(Information shown)
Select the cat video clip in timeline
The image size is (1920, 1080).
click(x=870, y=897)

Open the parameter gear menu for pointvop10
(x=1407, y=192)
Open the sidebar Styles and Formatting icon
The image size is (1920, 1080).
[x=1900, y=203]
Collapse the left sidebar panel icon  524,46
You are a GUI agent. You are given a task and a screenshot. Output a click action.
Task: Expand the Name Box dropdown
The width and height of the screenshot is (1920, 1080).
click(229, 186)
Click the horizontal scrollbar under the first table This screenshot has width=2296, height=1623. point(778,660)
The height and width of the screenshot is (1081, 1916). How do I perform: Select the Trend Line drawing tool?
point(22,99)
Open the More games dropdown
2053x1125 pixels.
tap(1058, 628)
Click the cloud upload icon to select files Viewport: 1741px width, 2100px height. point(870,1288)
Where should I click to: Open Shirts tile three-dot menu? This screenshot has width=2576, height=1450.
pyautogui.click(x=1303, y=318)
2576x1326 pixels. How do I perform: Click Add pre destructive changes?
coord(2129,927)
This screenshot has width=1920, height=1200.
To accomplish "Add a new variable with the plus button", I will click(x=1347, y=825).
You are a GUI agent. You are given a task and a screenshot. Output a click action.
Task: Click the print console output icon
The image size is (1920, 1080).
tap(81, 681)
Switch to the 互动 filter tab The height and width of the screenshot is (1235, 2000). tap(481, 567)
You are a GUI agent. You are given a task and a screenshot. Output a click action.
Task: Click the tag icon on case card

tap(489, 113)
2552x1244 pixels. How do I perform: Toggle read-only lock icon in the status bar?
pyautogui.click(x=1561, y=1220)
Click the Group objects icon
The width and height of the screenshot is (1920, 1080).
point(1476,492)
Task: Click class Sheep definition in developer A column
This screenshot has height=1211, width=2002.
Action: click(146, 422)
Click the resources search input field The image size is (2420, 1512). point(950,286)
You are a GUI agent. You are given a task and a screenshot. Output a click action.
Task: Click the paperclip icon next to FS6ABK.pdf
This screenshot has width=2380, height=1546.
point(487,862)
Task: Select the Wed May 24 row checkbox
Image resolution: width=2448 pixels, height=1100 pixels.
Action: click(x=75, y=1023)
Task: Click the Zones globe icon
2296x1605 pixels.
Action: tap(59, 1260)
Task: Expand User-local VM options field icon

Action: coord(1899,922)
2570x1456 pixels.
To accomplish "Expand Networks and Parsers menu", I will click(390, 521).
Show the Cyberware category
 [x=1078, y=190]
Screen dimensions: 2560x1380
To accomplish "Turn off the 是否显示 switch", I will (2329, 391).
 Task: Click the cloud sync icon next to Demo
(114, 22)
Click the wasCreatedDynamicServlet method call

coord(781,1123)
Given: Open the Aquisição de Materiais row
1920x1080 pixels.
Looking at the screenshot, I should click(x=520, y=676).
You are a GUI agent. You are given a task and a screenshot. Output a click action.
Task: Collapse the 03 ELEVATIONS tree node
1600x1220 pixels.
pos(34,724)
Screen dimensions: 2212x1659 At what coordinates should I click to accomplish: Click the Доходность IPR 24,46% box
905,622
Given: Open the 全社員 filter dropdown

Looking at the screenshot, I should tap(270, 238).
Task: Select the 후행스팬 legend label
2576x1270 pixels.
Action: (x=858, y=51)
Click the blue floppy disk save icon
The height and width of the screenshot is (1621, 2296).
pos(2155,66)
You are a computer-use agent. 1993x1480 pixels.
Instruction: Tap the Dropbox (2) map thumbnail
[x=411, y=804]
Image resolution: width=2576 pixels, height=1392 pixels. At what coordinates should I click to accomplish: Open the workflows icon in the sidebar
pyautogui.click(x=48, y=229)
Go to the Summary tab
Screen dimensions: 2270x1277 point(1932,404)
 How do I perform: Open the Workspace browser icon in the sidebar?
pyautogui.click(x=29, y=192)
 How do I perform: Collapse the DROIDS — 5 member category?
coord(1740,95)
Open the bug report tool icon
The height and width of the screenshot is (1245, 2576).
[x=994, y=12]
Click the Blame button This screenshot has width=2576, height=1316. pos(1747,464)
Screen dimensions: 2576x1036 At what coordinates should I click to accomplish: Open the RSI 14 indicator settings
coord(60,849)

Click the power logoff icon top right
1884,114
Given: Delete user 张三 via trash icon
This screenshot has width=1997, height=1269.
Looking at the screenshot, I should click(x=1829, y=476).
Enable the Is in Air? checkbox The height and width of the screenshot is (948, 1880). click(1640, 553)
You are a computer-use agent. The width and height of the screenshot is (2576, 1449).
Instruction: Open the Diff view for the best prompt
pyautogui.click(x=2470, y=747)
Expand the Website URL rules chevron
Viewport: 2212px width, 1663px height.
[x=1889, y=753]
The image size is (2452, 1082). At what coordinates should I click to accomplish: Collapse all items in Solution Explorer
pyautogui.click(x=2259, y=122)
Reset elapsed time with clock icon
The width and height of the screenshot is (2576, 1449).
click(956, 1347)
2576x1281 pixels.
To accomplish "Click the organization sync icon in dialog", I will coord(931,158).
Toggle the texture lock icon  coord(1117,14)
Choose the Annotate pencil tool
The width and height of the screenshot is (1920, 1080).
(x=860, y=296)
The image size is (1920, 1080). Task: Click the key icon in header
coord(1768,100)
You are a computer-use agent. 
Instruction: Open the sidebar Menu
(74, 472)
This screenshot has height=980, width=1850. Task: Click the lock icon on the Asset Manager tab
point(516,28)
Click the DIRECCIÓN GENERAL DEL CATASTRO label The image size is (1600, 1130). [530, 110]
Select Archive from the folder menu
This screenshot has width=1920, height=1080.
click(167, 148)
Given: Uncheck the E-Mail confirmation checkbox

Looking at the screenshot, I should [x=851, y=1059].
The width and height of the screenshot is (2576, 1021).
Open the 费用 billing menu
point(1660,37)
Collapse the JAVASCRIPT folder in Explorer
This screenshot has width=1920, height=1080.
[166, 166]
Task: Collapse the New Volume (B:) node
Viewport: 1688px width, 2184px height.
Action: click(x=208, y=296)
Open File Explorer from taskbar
(End Information shown)
> _Task to carry out_:
A word-for-word restatement of all the records is required.

> _Result_:
Select the cat video clip in timeline
The image size is (1920, 1080).
click(x=870, y=897)

Open the parameter gear menu for pointvop10
(x=1407, y=192)
Open the sidebar Styles and Formatting icon
The image size is (1920, 1080).
[x=1900, y=203]
Collapse the left sidebar panel icon  524,46
You are a GUI agent. You are given a task and a screenshot. Output a click action.
Task: Expand the Name Box dropdown
The width and height of the screenshot is (1920, 1080).
click(229, 186)
Click the horizontal scrollbar under the first table This screenshot has width=2296, height=1623. point(778,660)
The height and width of the screenshot is (1081, 1916). How do I perform: Select the Trend Line drawing tool?
point(22,99)
Open the More games dropdown
2053x1125 pixels.
tap(1058, 628)
Click the cloud upload icon to select files Viewport: 1741px width, 2100px height. point(870,1288)
Where should I click to: Open Shirts tile three-dot menu? This screenshot has width=2576, height=1450.
pyautogui.click(x=1303, y=318)
2576x1326 pixels. How do I perform: Click Add pre destructive changes?
coord(2129,927)
This screenshot has width=1920, height=1200.
To accomplish "Add a new variable with the plus button", I will click(x=1347, y=825).
You are a GUI agent. You are given a task and a screenshot. Output a click action.
Task: Click the print console output icon
The image size is (1920, 1080).
tap(81, 681)
Switch to the 互动 filter tab The height and width of the screenshot is (1235, 2000). tap(481, 567)
You are a GUI agent. You are given a task and a screenshot. Output a click action.
Task: Click the tag icon on case card

tap(489, 113)
2552x1244 pixels. How do I perform: Toggle read-only lock icon in the status bar?
pyautogui.click(x=1561, y=1220)
Click the Group objects icon
The width and height of the screenshot is (1920, 1080).
point(1476,492)
Task: Click class Sheep definition in developer A column
This screenshot has height=1211, width=2002.
Action: click(146, 422)
Click the resources search input field The image size is (2420, 1512). point(950,286)
You are a GUI agent. You are given a task and a screenshot. Output a click action.
Task: Click the paperclip icon next to FS6ABK.pdf
This screenshot has width=2380, height=1546.
point(487,862)
Task: Select the Wed May 24 row checkbox
Image resolution: width=2448 pixels, height=1100 pixels.
Action: click(x=75, y=1023)
Task: Click the Zones globe icon
2296x1605 pixels.
Action: tap(59, 1260)
Task: Expand User-local VM options field icon

Action: coord(1899,922)
2570x1456 pixels.
To accomplish "Expand Networks and Parsers menu", I will click(390, 521).
Show the Cyberware category
 [x=1078, y=190]
Screen dimensions: 2560x1380
To accomplish "Turn off the 是否显示 switch", I will (2329, 391).
 Task: Click the cloud sync icon next to Demo
(114, 22)
Click the wasCreatedDynamicServlet method call

coord(781,1123)
Given: Open the Aquisição de Materiais row
1920x1080 pixels.
Looking at the screenshot, I should click(x=520, y=676).
You are a GUI agent. You are given a task and a screenshot. Output a click action.
Task: Collapse the 03 ELEVATIONS tree node
1600x1220 pixels.
pos(34,724)
Screen dimensions: 2212x1659 At what coordinates should I click to accomplish: Click the Доходность IPR 24,46% box
905,622
Given: Open the 全社員 filter dropdown

Looking at the screenshot, I should tap(270, 238).
Task: Select the 후행스팬 legend label
2576x1270 pixels.
Action: (x=858, y=51)
Click the blue floppy disk save icon
The height and width of the screenshot is (1621, 2296).
pos(2155,66)
You are a computer-use agent. 1993x1480 pixels.
Instruction: Tap the Dropbox (2) map thumbnail
[x=411, y=804]
Image resolution: width=2576 pixels, height=1392 pixels. At what coordinates should I click to accomplish: Open the workflows icon in the sidebar
pyautogui.click(x=48, y=229)
Go to the Summary tab
Screen dimensions: 2270x1277 point(1932,404)
 How do I perform: Open the Workspace browser icon in the sidebar?
pyautogui.click(x=29, y=192)
 How do I perform: Collapse the DROIDS — 5 member category?
coord(1740,95)
Open the bug report tool icon
The height and width of the screenshot is (1245, 2576).
[x=994, y=12]
Click the Blame button This screenshot has width=2576, height=1316. pos(1747,464)
Screen dimensions: 2576x1036 At what coordinates should I click to accomplish: Open the RSI 14 indicator settings
coord(60,849)

Click the power logoff icon top right
1884,114
Given: Delete user 张三 via trash icon
This screenshot has width=1997, height=1269.
Looking at the screenshot, I should click(x=1829, y=476).
Enable the Is in Air? checkbox The height and width of the screenshot is (948, 1880). click(1640, 553)
You are a computer-use agent. The width and height of the screenshot is (2576, 1449).
Instruction: Open the Diff view for the best prompt
pyautogui.click(x=2470, y=747)
Expand the Website URL rules chevron
Viewport: 2212px width, 1663px height.
[x=1889, y=753]
The image size is (2452, 1082). At what coordinates should I click to accomplish: Collapse all items in Solution Explorer
pyautogui.click(x=2259, y=122)
Reset elapsed time with clock icon
The width and height of the screenshot is (2576, 1449).
click(956, 1347)
2576x1281 pixels.
To accomplish "Click the organization sync icon in dialog", I will coord(931,158).
Toggle the texture lock icon  coord(1117,14)
Choose the Annotate pencil tool
The width and height of the screenshot is (1920, 1080).
(x=860, y=296)
The image size is (1920, 1080). Task: Click the key icon in header
coord(1768,100)
You are a computer-use agent. 
Instruction: Open the sidebar Menu
(74, 472)
This screenshot has height=980, width=1850. Task: Click the lock icon on the Asset Manager tab
point(516,28)
Click the DIRECCIÓN GENERAL DEL CATASTRO label The image size is (1600, 1130). [530, 110]
Select Archive from the folder menu
This screenshot has width=1920, height=1080.
click(167, 148)
Given: Uncheck the E-Mail confirmation checkbox

Looking at the screenshot, I should [x=851, y=1059].
The width and height of the screenshot is (2576, 1021).
Open the 费用 billing menu
point(1660,37)
Collapse the JAVASCRIPT folder in Explorer
This screenshot has width=1920, height=1080.
[166, 166]
Task: Collapse the New Volume (B:) node
Viewport: 1688px width, 2184px height.
Action: click(x=208, y=296)
Open File Explorer from taskbar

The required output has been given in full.